[[ SOURCE DATA open ]]

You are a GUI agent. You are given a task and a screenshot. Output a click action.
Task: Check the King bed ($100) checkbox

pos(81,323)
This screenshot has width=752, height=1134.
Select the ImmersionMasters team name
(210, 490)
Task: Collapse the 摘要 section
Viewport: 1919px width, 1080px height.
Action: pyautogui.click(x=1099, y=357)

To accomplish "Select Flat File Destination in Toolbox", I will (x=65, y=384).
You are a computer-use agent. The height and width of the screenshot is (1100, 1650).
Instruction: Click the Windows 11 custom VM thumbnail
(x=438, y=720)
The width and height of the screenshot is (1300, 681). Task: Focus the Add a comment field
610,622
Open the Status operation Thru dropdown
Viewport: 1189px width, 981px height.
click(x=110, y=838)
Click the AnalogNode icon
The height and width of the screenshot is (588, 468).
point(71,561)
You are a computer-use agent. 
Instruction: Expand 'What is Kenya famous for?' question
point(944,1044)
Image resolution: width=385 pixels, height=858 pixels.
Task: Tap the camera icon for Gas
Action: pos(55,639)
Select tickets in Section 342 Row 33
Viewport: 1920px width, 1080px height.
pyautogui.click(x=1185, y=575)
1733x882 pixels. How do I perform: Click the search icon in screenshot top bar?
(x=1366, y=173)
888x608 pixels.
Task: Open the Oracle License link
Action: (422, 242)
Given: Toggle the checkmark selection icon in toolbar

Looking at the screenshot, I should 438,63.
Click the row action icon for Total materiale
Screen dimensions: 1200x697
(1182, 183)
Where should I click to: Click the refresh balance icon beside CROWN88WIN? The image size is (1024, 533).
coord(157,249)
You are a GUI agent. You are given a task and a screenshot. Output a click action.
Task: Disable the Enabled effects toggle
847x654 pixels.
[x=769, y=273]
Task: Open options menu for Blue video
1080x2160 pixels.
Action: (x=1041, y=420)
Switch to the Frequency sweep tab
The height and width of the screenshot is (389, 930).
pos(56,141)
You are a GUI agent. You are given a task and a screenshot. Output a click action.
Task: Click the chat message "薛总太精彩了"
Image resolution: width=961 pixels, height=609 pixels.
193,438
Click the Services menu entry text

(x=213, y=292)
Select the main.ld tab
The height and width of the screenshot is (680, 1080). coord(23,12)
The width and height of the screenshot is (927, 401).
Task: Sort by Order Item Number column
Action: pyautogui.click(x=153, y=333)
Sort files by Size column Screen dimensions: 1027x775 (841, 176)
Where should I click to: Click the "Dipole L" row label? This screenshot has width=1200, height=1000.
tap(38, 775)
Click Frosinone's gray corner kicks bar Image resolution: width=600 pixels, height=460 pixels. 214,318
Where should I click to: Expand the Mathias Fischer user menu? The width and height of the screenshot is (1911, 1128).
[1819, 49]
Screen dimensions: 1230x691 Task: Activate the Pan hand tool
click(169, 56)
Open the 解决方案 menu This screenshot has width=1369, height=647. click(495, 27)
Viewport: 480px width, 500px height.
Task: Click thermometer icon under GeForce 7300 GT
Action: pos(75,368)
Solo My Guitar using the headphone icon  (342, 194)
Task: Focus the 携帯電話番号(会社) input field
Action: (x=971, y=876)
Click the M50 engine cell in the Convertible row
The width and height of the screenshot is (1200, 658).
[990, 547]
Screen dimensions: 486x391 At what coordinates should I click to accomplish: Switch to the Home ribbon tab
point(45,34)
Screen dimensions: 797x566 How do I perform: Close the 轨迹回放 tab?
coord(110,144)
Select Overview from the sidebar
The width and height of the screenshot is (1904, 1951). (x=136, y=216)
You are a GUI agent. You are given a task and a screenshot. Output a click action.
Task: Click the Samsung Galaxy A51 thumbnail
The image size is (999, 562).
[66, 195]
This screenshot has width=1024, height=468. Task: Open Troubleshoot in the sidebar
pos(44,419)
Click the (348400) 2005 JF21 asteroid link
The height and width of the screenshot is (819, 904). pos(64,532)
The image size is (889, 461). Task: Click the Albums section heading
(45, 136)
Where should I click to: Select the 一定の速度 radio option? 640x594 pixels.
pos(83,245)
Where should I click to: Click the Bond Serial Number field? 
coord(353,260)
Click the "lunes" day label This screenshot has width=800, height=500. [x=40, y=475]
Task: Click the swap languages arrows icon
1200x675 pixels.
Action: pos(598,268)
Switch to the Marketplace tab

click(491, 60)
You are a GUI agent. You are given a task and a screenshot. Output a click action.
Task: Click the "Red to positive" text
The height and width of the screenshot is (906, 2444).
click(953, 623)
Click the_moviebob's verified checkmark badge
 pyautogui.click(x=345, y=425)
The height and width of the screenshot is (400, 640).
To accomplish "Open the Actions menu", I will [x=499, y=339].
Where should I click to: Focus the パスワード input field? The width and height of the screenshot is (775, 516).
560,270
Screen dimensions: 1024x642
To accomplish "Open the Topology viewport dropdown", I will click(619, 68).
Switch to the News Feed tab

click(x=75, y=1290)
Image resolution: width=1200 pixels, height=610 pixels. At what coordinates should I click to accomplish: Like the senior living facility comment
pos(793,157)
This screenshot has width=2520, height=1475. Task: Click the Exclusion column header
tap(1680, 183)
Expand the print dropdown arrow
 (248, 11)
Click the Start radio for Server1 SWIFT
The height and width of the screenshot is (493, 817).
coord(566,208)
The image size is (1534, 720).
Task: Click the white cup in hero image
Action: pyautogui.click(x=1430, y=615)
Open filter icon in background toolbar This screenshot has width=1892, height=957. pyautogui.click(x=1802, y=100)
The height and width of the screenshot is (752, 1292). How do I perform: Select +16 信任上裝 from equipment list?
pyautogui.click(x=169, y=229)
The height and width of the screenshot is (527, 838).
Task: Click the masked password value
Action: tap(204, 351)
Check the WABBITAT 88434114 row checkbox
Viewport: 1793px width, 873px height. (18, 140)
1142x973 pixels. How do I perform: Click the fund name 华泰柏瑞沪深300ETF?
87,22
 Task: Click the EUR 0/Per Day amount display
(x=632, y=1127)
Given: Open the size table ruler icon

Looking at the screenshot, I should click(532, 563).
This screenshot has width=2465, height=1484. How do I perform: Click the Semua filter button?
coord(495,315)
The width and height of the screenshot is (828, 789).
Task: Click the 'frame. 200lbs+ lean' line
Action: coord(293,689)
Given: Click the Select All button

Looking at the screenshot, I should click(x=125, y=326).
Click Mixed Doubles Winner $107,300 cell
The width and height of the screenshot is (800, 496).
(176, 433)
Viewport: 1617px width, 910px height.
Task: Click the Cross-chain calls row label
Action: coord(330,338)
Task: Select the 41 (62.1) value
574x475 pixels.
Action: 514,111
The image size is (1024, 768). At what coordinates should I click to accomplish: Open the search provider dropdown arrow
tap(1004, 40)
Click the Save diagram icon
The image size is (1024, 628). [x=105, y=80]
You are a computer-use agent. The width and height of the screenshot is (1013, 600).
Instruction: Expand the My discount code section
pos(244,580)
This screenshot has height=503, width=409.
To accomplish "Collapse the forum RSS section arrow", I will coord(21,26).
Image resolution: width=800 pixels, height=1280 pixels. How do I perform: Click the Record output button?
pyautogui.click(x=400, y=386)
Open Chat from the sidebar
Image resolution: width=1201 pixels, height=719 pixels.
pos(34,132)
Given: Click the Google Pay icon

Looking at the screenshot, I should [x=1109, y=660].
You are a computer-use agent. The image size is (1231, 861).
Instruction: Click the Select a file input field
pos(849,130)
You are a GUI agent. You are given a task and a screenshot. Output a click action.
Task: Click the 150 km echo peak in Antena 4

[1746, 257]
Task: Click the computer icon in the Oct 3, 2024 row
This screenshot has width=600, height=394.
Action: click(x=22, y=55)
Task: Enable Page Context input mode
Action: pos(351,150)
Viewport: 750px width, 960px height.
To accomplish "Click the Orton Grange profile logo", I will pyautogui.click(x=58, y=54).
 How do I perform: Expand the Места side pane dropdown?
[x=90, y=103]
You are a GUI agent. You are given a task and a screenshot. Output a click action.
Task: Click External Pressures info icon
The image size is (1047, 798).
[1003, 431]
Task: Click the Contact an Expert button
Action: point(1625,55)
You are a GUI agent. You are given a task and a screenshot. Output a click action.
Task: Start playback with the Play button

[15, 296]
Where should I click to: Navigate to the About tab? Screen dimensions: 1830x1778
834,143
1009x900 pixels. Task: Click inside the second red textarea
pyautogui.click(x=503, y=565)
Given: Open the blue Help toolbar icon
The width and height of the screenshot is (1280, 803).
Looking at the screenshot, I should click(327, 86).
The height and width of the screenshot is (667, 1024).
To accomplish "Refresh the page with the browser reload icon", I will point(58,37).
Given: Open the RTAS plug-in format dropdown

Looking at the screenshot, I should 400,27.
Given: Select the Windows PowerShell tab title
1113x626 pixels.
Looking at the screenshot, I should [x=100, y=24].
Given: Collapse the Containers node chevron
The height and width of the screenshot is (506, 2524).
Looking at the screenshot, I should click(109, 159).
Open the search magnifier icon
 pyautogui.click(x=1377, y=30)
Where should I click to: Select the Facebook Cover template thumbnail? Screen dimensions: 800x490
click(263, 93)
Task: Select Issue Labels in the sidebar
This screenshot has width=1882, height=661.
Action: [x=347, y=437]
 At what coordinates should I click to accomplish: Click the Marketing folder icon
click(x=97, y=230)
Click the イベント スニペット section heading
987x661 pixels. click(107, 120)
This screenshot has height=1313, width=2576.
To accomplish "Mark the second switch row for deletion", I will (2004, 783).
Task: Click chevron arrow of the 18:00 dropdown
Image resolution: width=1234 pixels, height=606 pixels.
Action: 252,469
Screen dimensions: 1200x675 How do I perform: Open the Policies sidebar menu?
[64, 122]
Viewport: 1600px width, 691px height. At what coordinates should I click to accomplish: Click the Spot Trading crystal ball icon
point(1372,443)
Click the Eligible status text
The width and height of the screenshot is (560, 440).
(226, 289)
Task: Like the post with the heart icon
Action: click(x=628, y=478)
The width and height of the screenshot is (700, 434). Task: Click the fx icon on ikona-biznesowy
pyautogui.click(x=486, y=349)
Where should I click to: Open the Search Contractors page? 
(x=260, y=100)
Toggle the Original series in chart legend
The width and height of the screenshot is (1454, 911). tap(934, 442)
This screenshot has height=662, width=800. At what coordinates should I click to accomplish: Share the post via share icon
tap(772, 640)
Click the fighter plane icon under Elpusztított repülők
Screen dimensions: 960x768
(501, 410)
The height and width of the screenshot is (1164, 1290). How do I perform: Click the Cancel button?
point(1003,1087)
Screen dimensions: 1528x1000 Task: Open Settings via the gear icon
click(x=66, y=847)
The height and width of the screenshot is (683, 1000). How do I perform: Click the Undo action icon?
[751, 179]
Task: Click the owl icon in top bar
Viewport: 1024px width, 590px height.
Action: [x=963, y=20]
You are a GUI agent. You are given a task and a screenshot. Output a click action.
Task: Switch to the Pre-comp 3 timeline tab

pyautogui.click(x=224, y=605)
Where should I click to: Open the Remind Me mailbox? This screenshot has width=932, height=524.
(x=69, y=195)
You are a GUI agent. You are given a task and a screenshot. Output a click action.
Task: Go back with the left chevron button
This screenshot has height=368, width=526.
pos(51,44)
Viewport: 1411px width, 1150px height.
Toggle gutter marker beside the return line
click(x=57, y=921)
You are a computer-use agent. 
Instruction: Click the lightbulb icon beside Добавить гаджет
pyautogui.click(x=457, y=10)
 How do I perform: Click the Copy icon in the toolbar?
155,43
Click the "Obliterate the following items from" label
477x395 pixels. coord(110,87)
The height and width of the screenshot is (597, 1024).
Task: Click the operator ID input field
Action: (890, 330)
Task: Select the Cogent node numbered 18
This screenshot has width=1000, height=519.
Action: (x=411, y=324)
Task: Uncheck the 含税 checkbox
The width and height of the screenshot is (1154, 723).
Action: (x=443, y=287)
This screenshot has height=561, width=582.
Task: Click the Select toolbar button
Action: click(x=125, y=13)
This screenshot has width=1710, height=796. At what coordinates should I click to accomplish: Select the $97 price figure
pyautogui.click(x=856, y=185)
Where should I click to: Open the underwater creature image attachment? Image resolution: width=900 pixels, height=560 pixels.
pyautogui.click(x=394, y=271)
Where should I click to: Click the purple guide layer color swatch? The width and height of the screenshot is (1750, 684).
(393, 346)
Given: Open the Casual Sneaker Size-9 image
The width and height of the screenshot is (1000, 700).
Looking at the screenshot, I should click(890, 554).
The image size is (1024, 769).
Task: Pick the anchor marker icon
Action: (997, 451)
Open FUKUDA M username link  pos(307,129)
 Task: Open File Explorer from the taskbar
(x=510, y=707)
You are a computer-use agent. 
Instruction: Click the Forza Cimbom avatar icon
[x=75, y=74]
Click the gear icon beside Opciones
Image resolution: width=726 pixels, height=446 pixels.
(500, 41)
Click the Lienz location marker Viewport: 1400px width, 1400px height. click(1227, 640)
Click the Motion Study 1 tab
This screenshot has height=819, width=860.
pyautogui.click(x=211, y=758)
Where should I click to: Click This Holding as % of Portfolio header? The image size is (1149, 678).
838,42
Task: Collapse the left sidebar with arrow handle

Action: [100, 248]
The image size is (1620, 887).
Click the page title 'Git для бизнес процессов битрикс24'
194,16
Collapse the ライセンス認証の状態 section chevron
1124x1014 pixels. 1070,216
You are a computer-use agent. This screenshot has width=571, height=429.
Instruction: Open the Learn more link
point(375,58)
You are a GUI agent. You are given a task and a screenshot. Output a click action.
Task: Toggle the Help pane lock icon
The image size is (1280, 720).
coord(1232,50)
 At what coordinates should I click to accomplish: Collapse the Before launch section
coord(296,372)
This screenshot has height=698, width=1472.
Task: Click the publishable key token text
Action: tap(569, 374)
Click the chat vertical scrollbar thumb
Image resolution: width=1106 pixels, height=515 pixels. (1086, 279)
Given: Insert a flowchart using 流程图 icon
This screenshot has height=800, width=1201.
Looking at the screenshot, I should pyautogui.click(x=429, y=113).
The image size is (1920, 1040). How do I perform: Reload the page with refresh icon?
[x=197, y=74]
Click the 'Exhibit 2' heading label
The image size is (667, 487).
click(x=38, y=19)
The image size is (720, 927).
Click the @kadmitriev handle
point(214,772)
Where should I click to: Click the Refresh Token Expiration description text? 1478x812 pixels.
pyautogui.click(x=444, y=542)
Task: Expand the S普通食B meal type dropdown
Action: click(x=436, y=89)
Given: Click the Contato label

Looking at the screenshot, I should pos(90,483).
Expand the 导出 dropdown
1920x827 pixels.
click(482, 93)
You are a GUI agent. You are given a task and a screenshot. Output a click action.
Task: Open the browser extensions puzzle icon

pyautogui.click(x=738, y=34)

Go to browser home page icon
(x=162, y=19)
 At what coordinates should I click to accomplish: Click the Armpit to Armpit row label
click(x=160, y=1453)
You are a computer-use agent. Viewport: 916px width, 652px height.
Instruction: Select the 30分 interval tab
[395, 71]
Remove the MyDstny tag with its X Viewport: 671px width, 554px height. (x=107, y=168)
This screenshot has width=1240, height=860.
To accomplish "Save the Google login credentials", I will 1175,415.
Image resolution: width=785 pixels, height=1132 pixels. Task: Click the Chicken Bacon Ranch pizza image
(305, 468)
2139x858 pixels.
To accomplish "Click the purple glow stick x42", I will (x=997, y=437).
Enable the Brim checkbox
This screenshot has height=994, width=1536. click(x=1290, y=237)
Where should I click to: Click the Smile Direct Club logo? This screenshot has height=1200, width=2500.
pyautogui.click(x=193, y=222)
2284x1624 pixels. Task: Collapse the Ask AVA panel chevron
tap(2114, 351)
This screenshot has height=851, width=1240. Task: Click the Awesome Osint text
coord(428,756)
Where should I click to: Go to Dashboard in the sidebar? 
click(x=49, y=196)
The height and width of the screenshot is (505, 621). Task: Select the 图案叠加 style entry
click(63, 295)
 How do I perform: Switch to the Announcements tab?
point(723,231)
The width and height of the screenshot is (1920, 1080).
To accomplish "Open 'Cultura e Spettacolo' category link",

[[ SOURCE DATA closed ]]

**ACTIVITY**. Looking at the data above, work out how many lines contain "Help" and answer with the figure only.

**PROBLEM SOLUTION**. 2